Clinical Trials in High-Risk Patients
The desire to optimize the risk/benefit ratio based on better patient selection and to avoid delay of potentially curative local therapy has fueled several adjuvant clinical trials in high-risk patients, particularly those with pT3-4 disease or those with node-positive disease post radical cystectomy and pelvic lymph node dissection. Historically, several phase II trials have been conducted, but they had multiple design and conduct limitations.
Since 2001, three randomized phase III trials were attempted in high-risk patients based on pT or N+ status, testing the survival impact of adjuvant cisplatin-based chemotherapy post radical cystectomy and pelvic lymph node dissection. One of these trials was negative,3 whereas the other was reportedly positive, although no manuscript has been published to date.4 The third trial (European Organisation for Research and Treatment of Cancer [EORTC] 30994) was recently reported by Dr. Sternberg and colleagues in Lancet Oncology5 and is reviewed in this issue of The ASCO Post.
Trial Similarities and Differences
There are several common features across these three trials, including the key eligibility criteria and type of chemotherapy. Gemcitabine-cisplatin was used in one trial, and the combination of gemcitabine, cisplatin, and paclitaxel was used in another. EORTC 30994 allowed the institution’s choice of gemcitabine-cisplatin, MVAC, or high-dose MVAC, although most of the patients (108 of 128) received gemcitabine-cisplatin. Unfortunately, all of these trials were closed due to slow accrual and were thus underpowered for the primary endpoint.

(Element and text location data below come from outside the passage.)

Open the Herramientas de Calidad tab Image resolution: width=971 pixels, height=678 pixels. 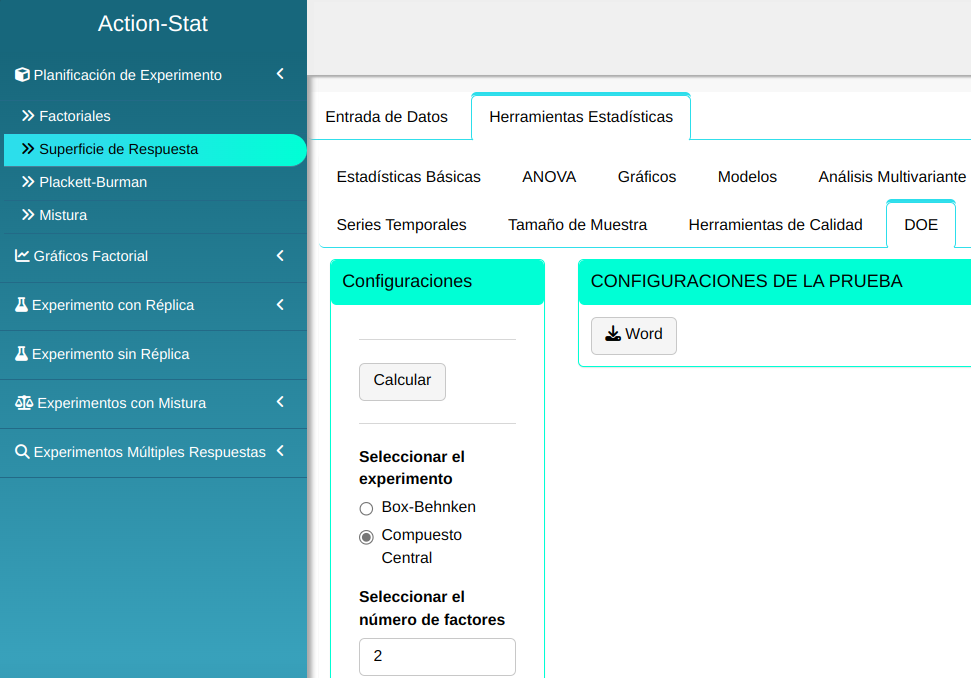click(775, 225)
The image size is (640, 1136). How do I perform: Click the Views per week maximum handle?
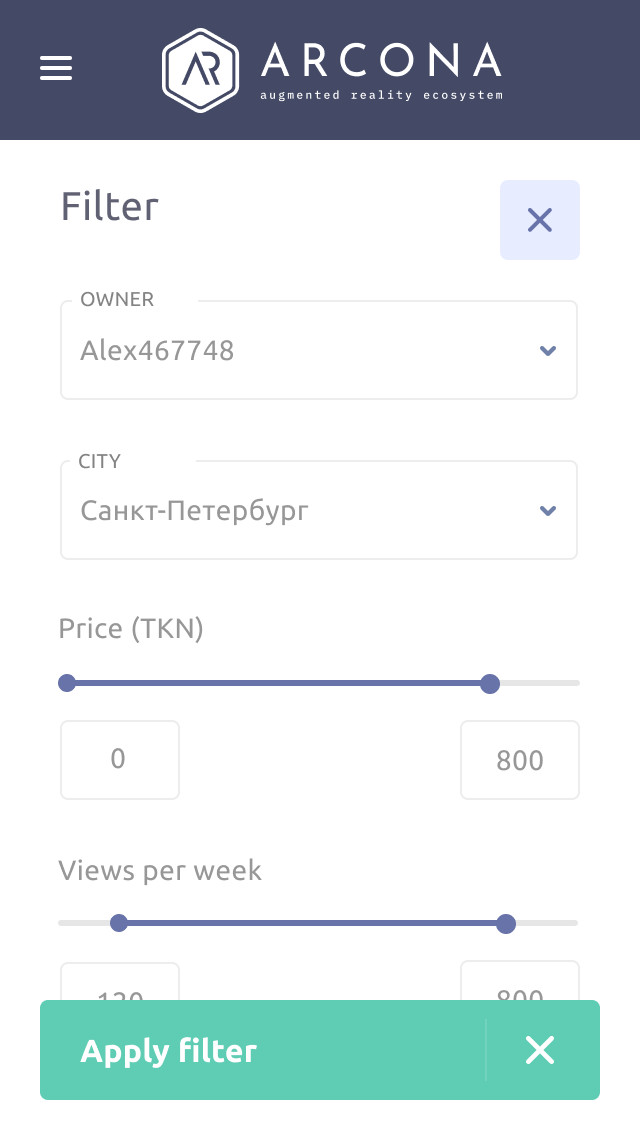(506, 923)
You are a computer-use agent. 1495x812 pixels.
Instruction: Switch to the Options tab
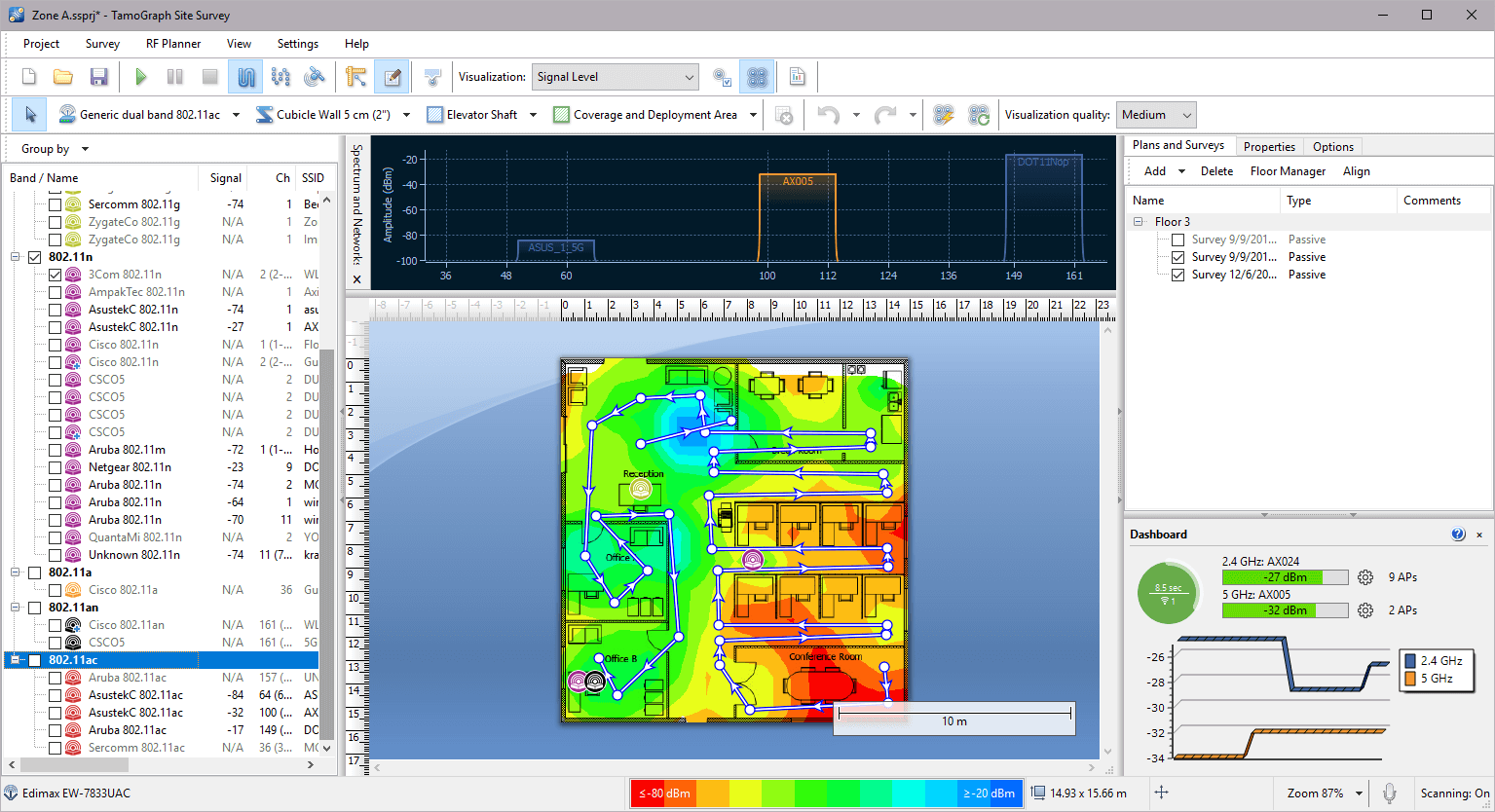tap(1332, 146)

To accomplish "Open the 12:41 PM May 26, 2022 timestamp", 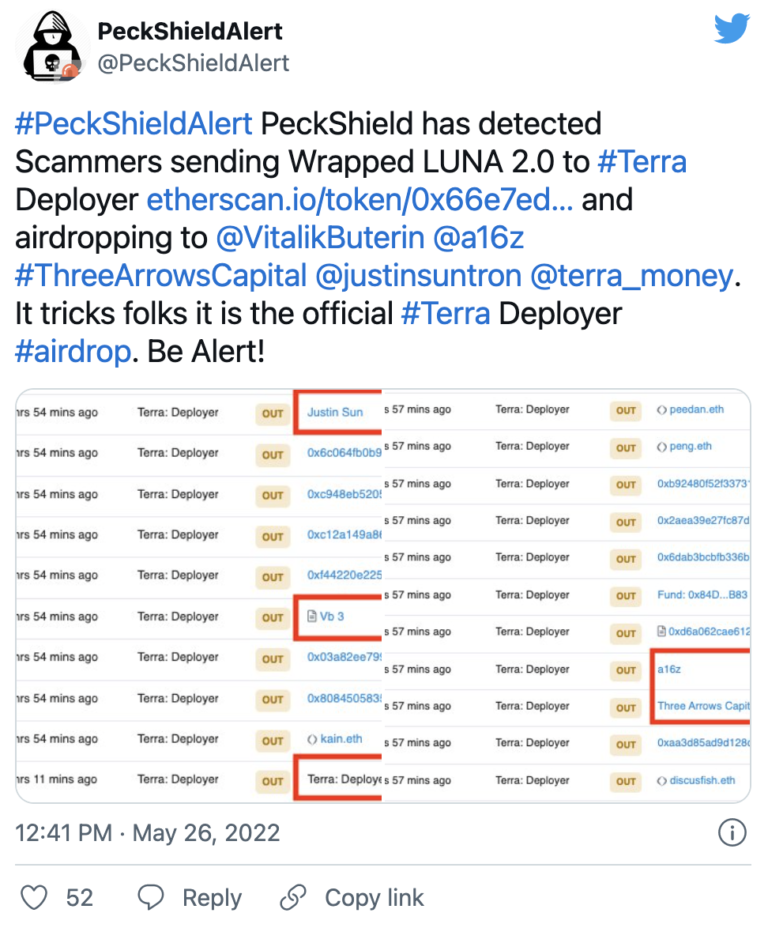I will tap(147, 833).
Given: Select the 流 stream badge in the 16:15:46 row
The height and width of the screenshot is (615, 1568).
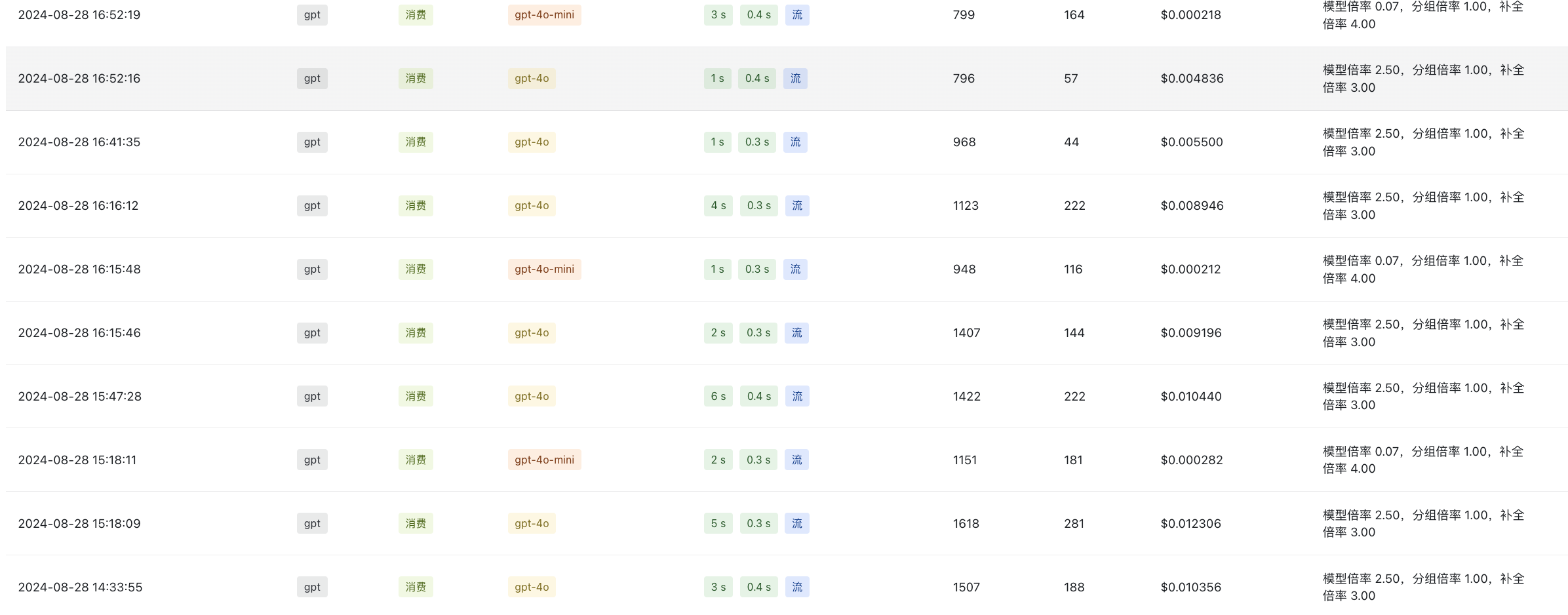Looking at the screenshot, I should click(796, 333).

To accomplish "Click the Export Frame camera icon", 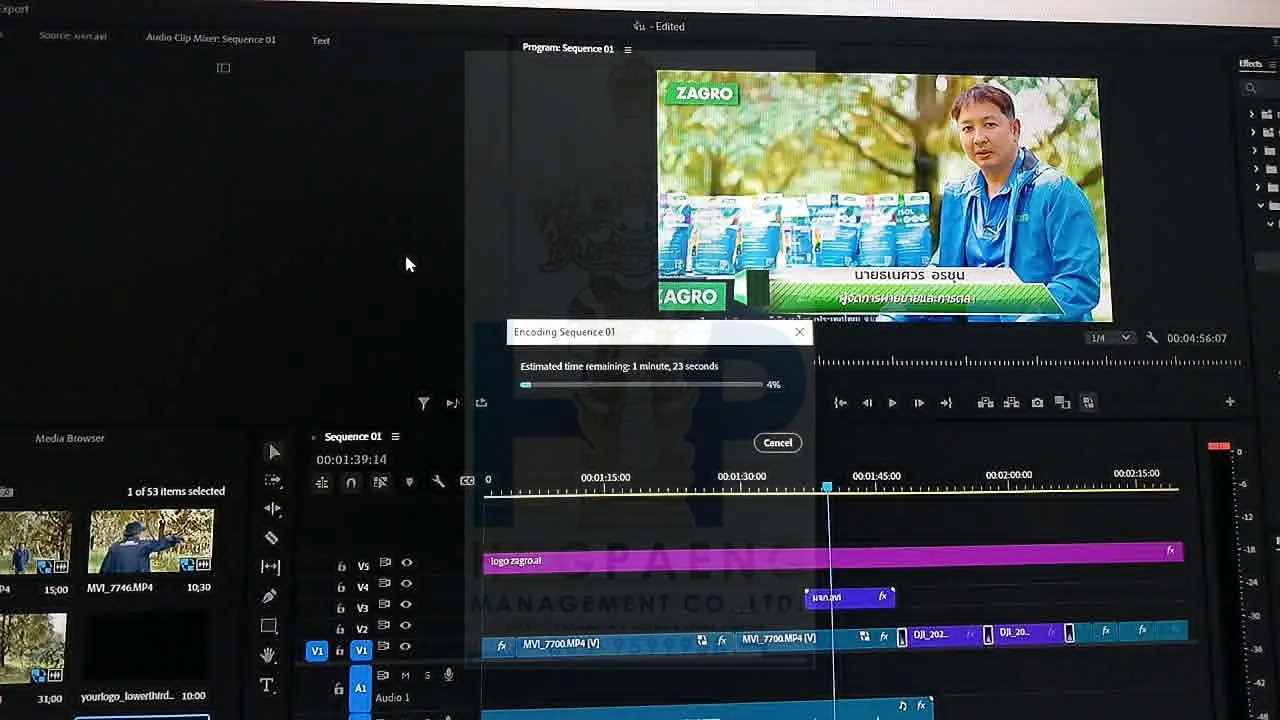I will 1037,402.
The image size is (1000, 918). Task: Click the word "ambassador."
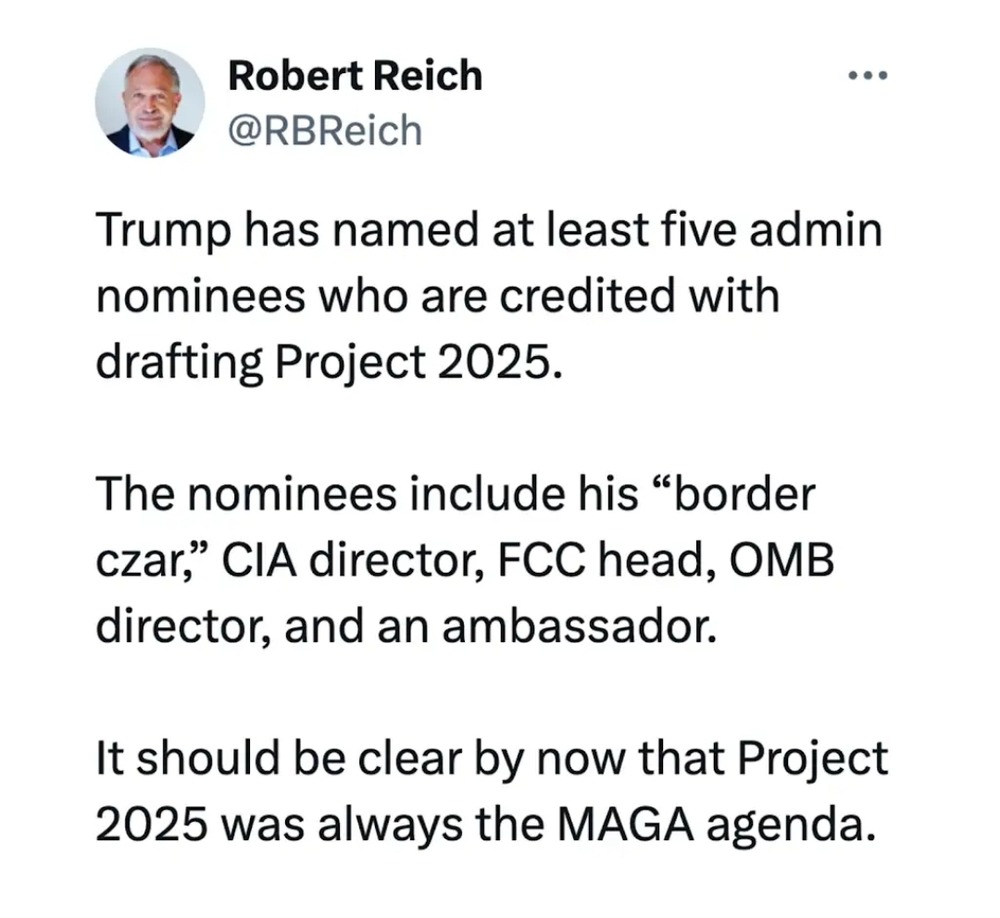[x=580, y=626]
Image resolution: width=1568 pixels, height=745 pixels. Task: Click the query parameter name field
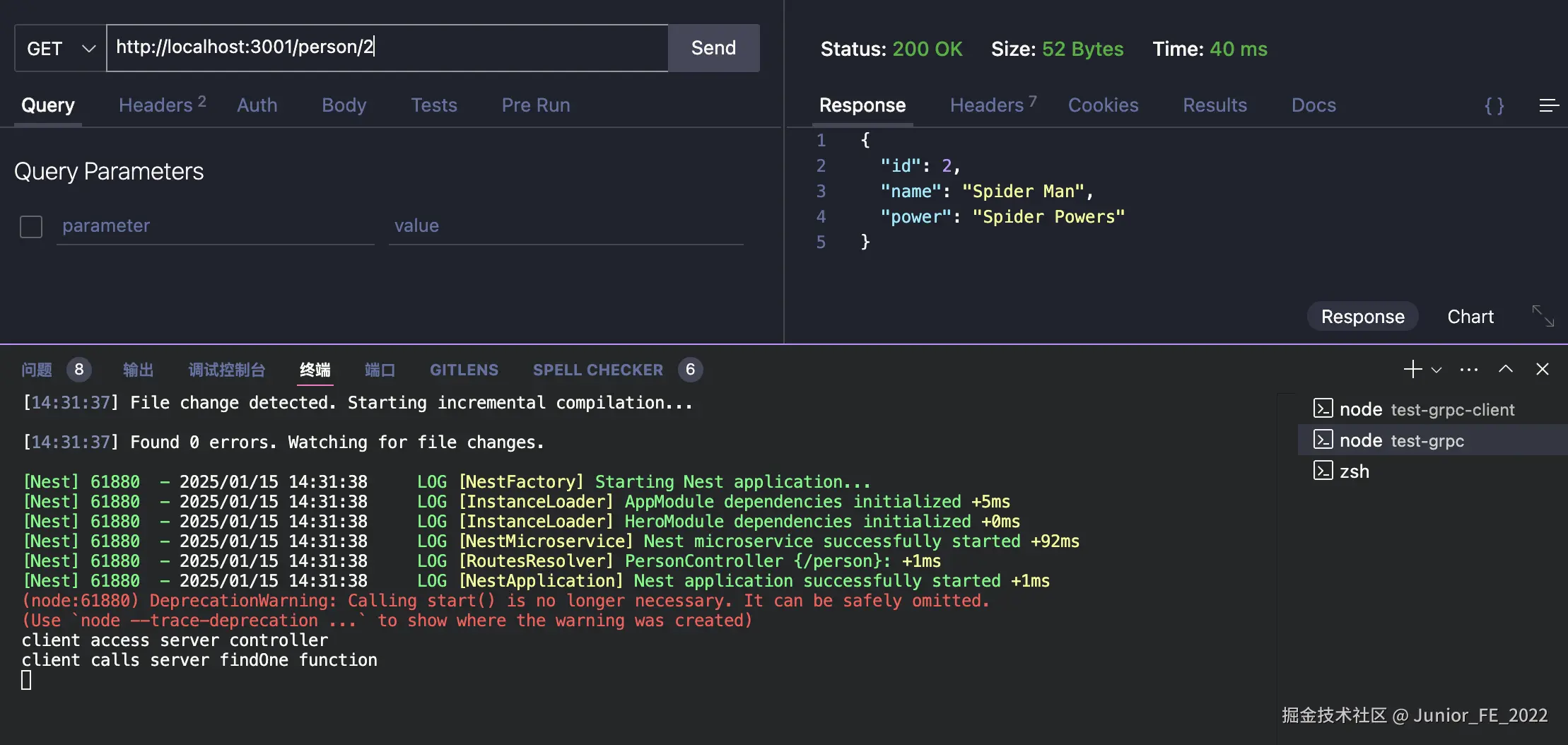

However, relative to the other trials, EORTC 30994 had a larger number of patients recruited: 284 of a planned 660 patients. Despite significant improvements with immediate treatment in 5-year progression-free survival (47.6% vs 31.8%) and median progression-free survival (3.11 vs 0.99 years, hazard ratio = 0.54, P < .0001), there was no “statistically” significant difference in overall survival. There was, however, a trend in favor of the immediate treatment group: 5-year overall survival was 53.6% (95% confidence interval [CI] = 44.5%–61.8%) vs 47.7% (95% CI = 39.1%–55.8%), and median overall survival was 6.74 years (95% CI = 3.85 years to not reached) vs 4.60 years (2.15–6.25 years), with a hazard ratio of 0.78 (95% CI = 0.56–1.08, P = .13).
Technically, this study is negative for a confirmed overall survival advantage; however, it is rather difficult to ignore the significant difference in progression-free survival in a disease in which relapse invariably predicts death and the trends in median and 5-year overall survival all favoring adjuvant chemotherapy.
It is also difficult to resist the speculation of “what if”—specifically, could these results have been statistically significant if the study had reached full accrual? The genitourinary medical oncology community in general has adopted gemcitabine-cisplatin for managing advanced bladder cancer based on what is deemed to be clinically comparable outcomes, better toxicity profile, and better feasibility in metastatic disease; yet to date, the only positive prospective level 1 evidence for overall survival in the perioperative setting has been with MVAC or CMV, and no combination chemotherapy in metastatic disease has eclipsed MVAC. So “what if” the three adjuvant trials had been conducted with MVAC? Could the results have been different despite the small sample size?
“Absence of proof” is not “proof of absence,” so when there are no definitive data from prospective randomized trials, large data pools can serve to provide some guidance. In the setting of adjuvant chemotherapy, a recent updated systematic review and meta-analysis of randomized trials indicated a pooled hazard ratio in favor of adjuvant cisplatin-based chemotherapy of 0.77 (95% CI = 0.59–0.99, P = .049), translating into a 23% relative decrease in risk of death with adjuvant chemotherapy vs control.6
Weighing the Pros and Cons
So, with the totality of the data from perioperative chemotherapy trials to date, what should the standards be for patients with muscle-invasive bladder cancer in 2015? I would argue that the best available level 1 evidence to date with regard to survival, feasibility, safety, and tolerance supports the use of “neoadjuvant” cisplatin-based chemotherapy when possible. Adjuvant chemotherapy-based trials have not been feasible to conduct successfully. Meta-analysis indicates a favorable effect of adjuvant cisplatin-based therapy—however, that does not equal level 1 evidence.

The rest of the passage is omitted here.